COMPITO 1 >> Secondo il testo su Émile Zola, che cosa si impegnò a scrivere nel contratto firmato nel 1870?
COMPITO 2 >> Scrivi il seguito del testo su Émile Zola, partendo subito dopo l'ultima frase.

ESTRATTO >>
━━━━━━
Il sogno di Gervaise
Émile Zola (1840 – 1902) era un uomo sensibile, pieno di talento.
Riuscì a farsi notare nel variegato mondo letterario parigino con le sue prime opere e vari articoli e nel 1870, a trent’anni, firmò con un editore un contratto che ben pochi scrittori avrebbero avuto il coraggio di accettare: scrivere venti romanzi in vent’anni e ci riuscì.
I venti romanzi, intitolati “I Rougon-Macquart. Storia naturale e sociale di una famiglia sotto il Secondo Impero” (Les Rougon-Macquart. Histoire naturelle et sociale d’une famille sous le Second Empire) pubblicati tra il 1871 e il 1893, prendevano a modello la “Commedia umana” di Balzac ma erano/sono assai diversi nello stile e nei contenuti.

Non è necessario leggerli in ordine cronologico, anche se i personaggi sono collegati fra di loro essendo discendenti della stessa famiglia.
Edmondo De Amicis, scrittore ligure autore del famoso libro “Cuore”, ha lasciato un resoconto prezioso di una sua conversazione con Zola nella quale l’artista francese (ma di padre italiano) gli svelava il suo modo di procedere nel lavoro (nota 1).
Quando Zola aveva un’idea letteraria iniziava a fare un’indagine giornalistica sull’ambiente che intendeva descrivere. Se voleva descrivere un mercato, per esempio, stava tutta la giornata sul posto, prendeva appunti, annotava la topografia, le botteghe, guardava le persone, i modi di fare, di parlare, l’abbigliamento, i tessuti, i colori, faceva caso agli odori, ai dettagli.
Man mano che il romanzo prendeva sempre più forma, con i suoi personaggi e i suoi eventi, quelle note meticolose gli servivano per essere fedele alla realtà.
Egli tracciava anche un’accurata descrizione delle psicologie dei personaggi.
Era infatti vicino alla corrente letteraria del Naturalismo e a quella scientifica del Positivismo. Il Naturalismo rigettava le ombre inquietanti del gotico e del fantastico, gli abili ed ingenui stratagemmi letterari del feuilleton, la narrativa idealizzata e romantica borghese per concentrarsi obiettivamente sul popolo. Zola era un impetuoso socialista e nella vita un uomo riservato, timido, gentile (nota 2).
━━━━━━
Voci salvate
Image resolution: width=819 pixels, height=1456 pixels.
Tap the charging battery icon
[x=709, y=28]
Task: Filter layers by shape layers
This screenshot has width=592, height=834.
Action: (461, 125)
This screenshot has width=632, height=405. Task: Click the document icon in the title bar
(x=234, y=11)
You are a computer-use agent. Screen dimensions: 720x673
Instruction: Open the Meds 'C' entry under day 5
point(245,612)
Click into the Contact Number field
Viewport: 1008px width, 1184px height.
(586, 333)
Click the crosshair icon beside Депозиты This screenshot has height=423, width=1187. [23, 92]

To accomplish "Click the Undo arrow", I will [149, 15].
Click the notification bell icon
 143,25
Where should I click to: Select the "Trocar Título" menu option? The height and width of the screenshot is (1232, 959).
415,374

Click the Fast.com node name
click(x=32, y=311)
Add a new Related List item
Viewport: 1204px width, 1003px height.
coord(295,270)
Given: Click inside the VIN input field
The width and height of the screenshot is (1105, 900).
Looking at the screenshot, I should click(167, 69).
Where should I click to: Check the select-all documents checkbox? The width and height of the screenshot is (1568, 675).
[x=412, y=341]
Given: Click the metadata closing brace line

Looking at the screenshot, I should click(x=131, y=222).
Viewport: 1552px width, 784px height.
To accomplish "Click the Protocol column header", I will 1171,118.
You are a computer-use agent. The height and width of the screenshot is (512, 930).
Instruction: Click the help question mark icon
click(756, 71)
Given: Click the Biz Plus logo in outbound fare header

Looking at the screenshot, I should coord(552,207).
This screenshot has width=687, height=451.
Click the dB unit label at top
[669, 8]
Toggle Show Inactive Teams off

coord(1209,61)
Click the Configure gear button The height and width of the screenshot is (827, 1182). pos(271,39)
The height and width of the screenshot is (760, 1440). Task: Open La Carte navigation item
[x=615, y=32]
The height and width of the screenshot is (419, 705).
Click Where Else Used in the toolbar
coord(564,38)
━━━━━━
RISPOSTA SCRITTA 1 >> Venti romanzi in vent'anni.

RISPOSTA SCRITTA 2 >>
Il suo modo di scrivere era cinematografico ben prima che il cinematografo fosse inventato, nel 1895, dai Fratelli Lumière. Se fosse vissuto nel XX secolo sarebbe stato, molto probabilmente, un grande cineasta e non a caso fu un appassionato della nascente fotografia.
Leggere i suoi libri vuol dire entrare in un mondo perduto, ma da lui così vividamente descritto, da farci quasi dimenticare il presente.

Nel 1876 Zola incominciò a pubblicare su una rivista il settimo romanzo del ciclo sui Rougon-Macquart , intitolato “L’Assommoir”.
Lo scandalo fu enorme sia per la trama sia per il linguaggio (nota 3) e si dovette interrompere la pubblicazione.
L’anno seguente venne pubblicato in volume ottenendo un grande successo e violente critiche.
“L’Assommoir” era il nome di un’osteria di infimo ordine dove operai, disoccupati e disperati si stordivano con vino da poco prezzo, acquavite e assenzio.
Spesso nelle versioni italiane si è lasciato il titolo originale che si può tradurre “l’ammazzatoio”. Qualche traduttore ha optato per “lo scannatoio”.
Nel 1954 il regista René Clément ha realizzato un bel film dal romanzo intitolandolo “Gervaise”, come la sua protagonista, una scelta a mio avviso azzeccata.
Gervaise era interpretata dalla bellissima e radiosa attrice austriaca Maria Schell che venne premiata al festival del cinema di Venezia.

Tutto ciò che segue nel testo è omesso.